Exercise brief> From the records below, copy the lines that include "computer".

Data for processing>
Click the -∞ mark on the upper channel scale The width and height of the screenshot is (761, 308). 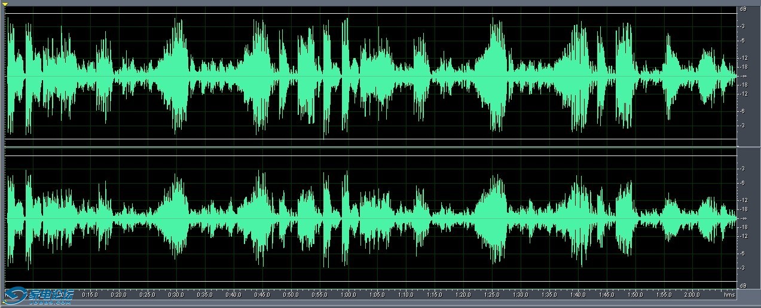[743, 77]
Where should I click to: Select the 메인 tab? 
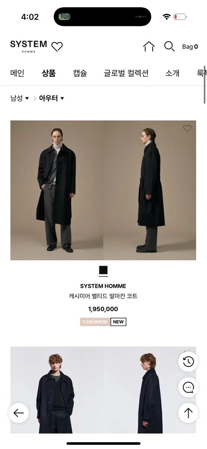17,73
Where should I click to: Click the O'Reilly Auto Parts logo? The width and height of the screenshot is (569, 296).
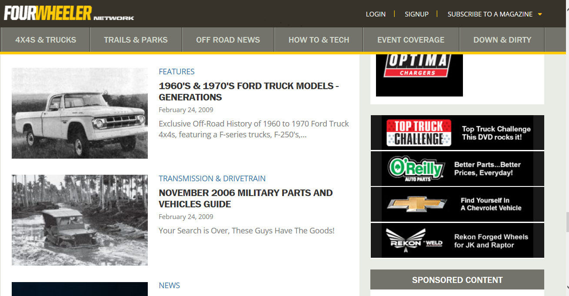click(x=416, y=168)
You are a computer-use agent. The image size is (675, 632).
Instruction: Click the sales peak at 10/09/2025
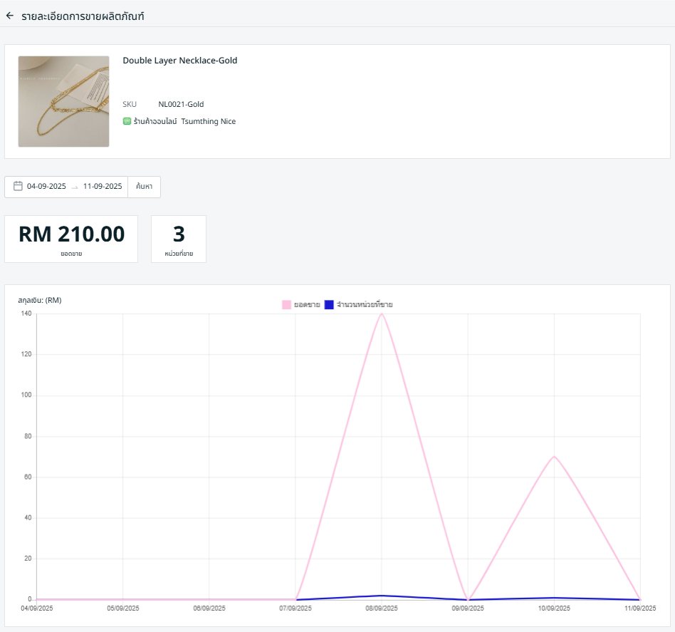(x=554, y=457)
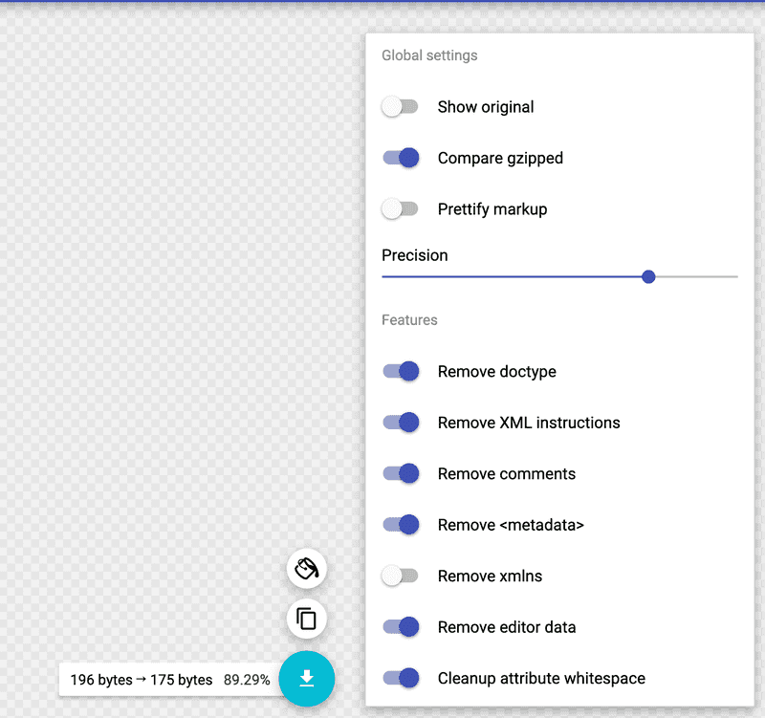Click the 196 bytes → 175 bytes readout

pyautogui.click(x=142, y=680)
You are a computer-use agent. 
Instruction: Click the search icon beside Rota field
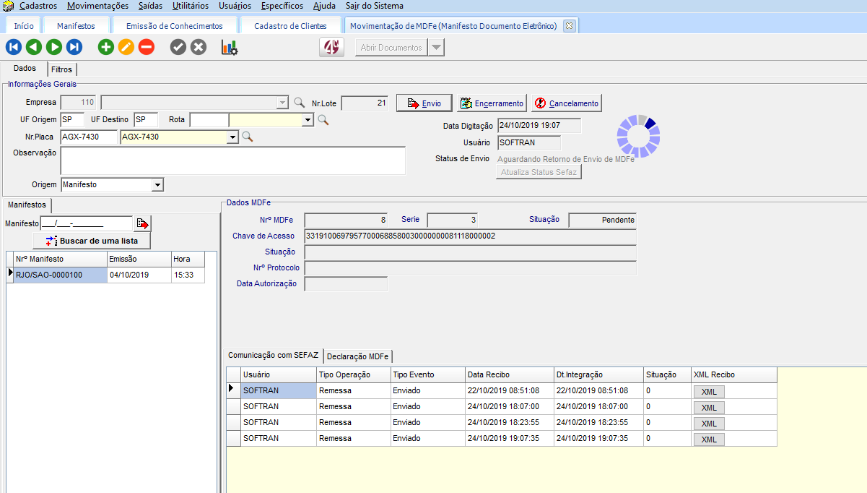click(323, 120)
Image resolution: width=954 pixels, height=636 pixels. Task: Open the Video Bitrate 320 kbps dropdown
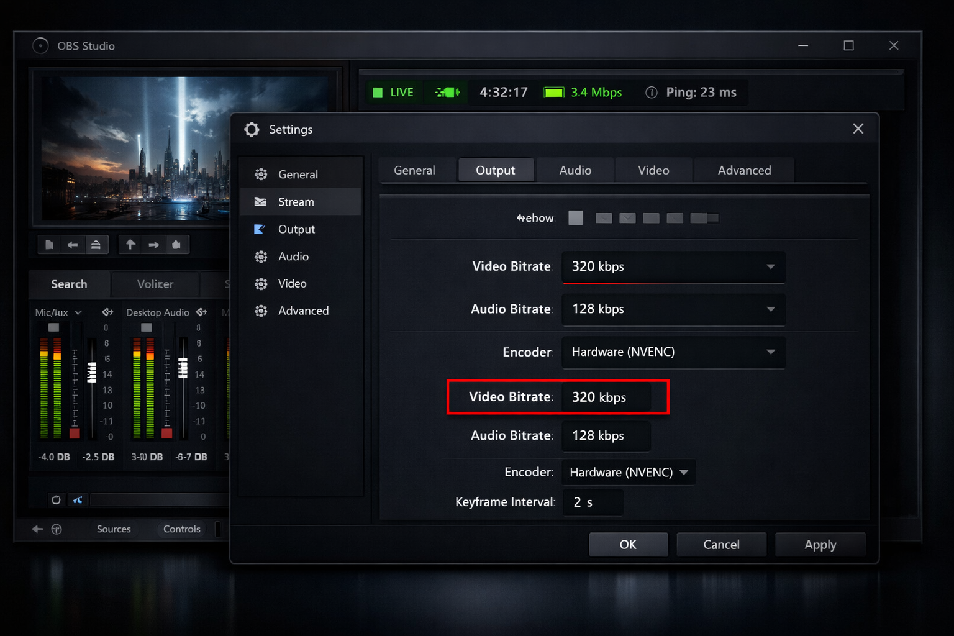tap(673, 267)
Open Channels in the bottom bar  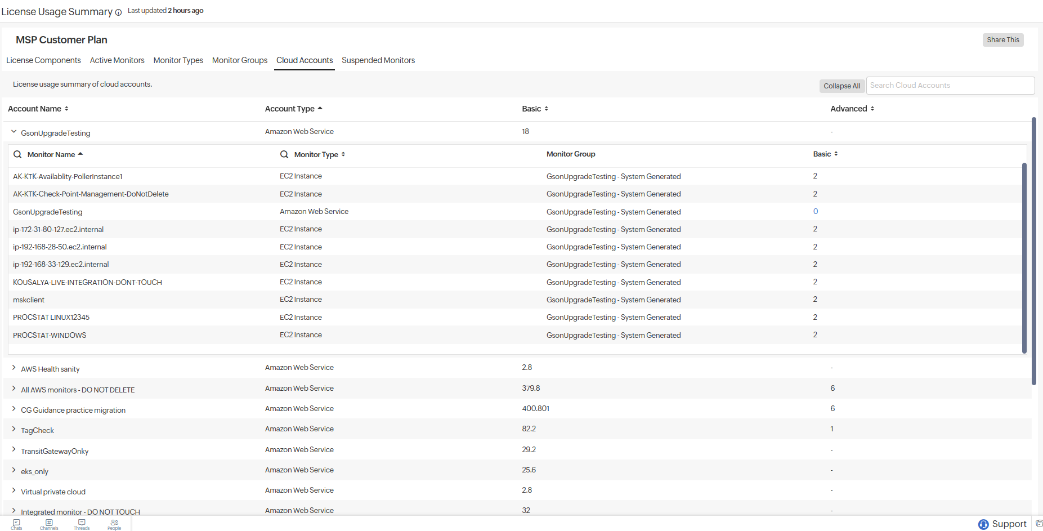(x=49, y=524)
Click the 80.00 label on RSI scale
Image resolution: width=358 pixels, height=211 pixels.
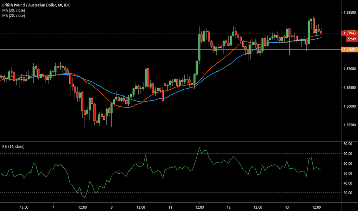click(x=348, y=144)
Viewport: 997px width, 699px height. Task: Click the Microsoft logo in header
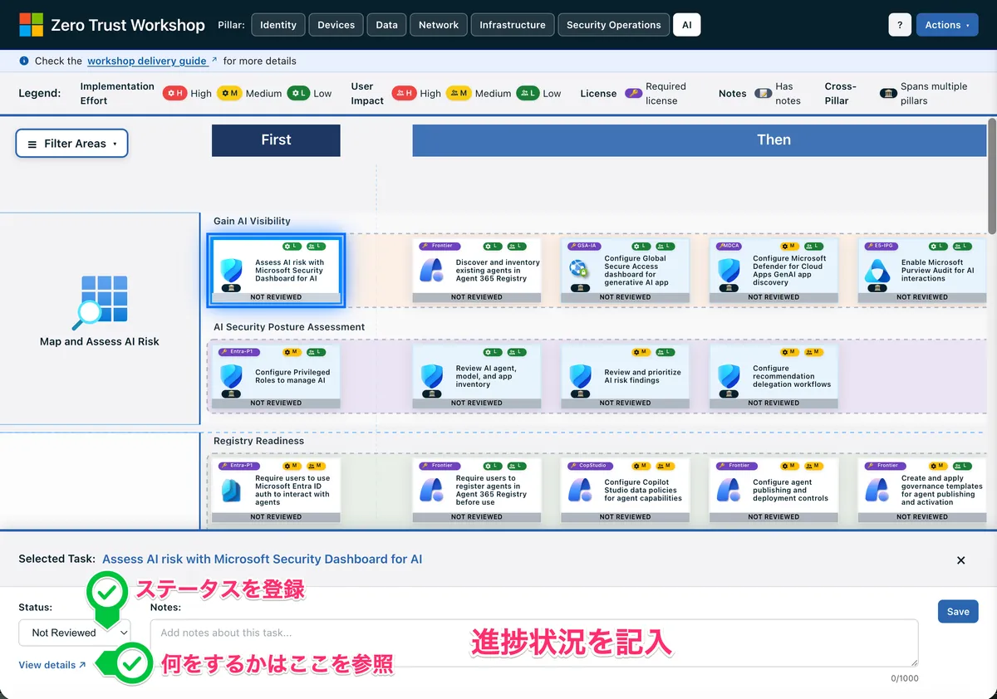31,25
...
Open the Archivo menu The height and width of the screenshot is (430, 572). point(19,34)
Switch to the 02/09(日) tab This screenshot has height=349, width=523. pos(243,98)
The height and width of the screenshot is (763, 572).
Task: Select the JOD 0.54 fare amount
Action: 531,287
* * *
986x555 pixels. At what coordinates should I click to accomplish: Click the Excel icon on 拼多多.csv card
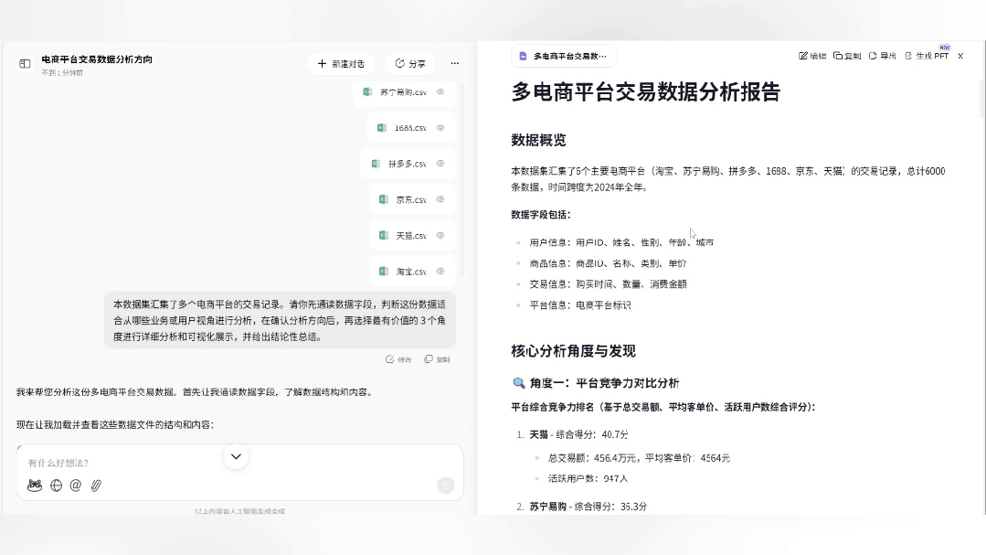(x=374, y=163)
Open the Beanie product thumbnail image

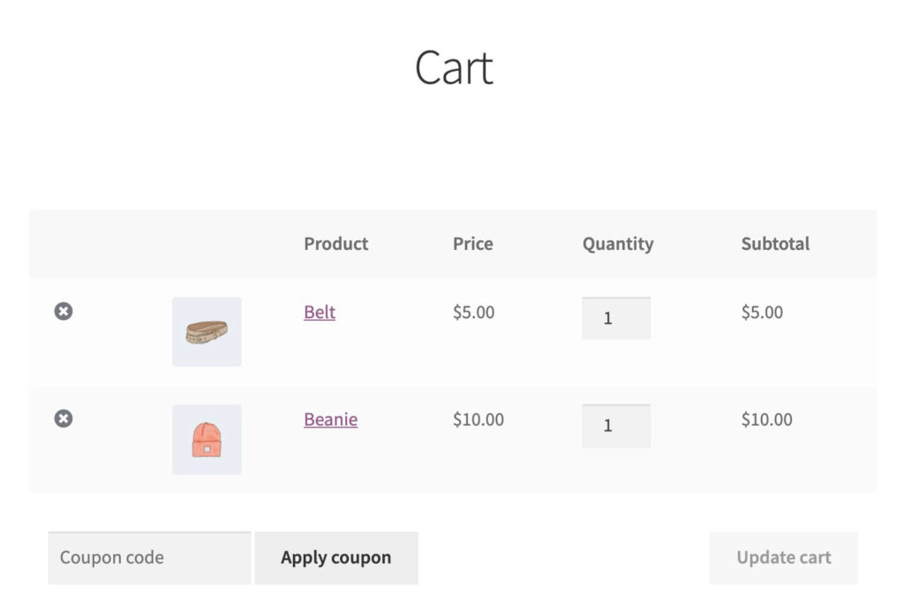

Solution for this problem>
You are a computer-use agent. The image size is (675, 632).
You are a computer-use agent. 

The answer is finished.